Virtual Tours: Good, Better, Best
Virtual tours allow people to see something they can’t see in person, providing a unique opportunity to reach a virtual audience. A successful virtual tour is engaging, interesting, and user friendly. A good tour can turn virtual visitors into real life patrons, while a bad tour might turn them away forever. A virtual tour with professional audio can be part of a marketing campaign and brand building strategy.
Here are examples of 3 virtual tours that use audio in different ways:
Good: US Botanical Garden
The US Botanical Gardens has created a visually stunning 360 degree tour of their facility, shot with a high quality camera. Each room at the gardens is fashioned around a particular environment of the facility, like the desert or the Mid-Atlantic Region. Visitors can turn around the rooms and see flowers, cacti, tree-tops, and clear blue sky.
Pros:
- High Quality, Beautiful
- Some areas, like buildings or certain plants, can be clicked on for more information
Cons:
- You can’t read any of the physical exhibit text, like the cards that identify the plants. There is no direction to get more information from inside the tour, and it may be unavailable all together.
- There is no audio, either integrated into the tour or on another part of the webpage.

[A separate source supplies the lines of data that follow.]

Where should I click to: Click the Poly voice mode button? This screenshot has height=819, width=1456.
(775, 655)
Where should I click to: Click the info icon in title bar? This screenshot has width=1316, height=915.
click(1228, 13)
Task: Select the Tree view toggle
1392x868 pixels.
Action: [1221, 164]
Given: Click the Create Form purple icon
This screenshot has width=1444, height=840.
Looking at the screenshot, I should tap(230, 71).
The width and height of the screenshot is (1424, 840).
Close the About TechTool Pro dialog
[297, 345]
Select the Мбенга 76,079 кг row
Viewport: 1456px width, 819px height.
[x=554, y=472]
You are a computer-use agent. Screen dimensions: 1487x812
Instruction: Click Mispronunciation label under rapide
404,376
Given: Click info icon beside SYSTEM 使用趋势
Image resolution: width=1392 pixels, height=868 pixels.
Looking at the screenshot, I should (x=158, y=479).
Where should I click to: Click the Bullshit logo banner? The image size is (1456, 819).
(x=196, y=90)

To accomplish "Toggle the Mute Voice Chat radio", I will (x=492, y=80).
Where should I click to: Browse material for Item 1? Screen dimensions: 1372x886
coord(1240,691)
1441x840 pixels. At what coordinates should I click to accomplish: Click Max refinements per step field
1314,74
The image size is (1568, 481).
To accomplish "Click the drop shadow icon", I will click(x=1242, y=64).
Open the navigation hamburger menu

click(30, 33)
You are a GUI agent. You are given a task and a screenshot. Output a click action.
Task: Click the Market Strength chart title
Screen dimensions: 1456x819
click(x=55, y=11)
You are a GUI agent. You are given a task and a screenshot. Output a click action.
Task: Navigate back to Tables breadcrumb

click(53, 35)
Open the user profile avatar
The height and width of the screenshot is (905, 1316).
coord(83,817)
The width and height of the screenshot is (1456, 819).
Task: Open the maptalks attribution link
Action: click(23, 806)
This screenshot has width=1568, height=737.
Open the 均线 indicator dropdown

You can read an informative sidebar while looking at pictures, but the experience ends there.
- The tour is one you zoom through pretty quickly. It’s a beautiful place, but because there is little content other than the visual, you don’t stay around very long
This tour might be useful for someone currently planning a visit to the National Botanical Garden, but for an e-traveler, it could be more engaging. For visitors to spend more time at the site, the tour would have to be more special. In a virtual tour, visitors will use their eyes, but other senses should also be stimulated.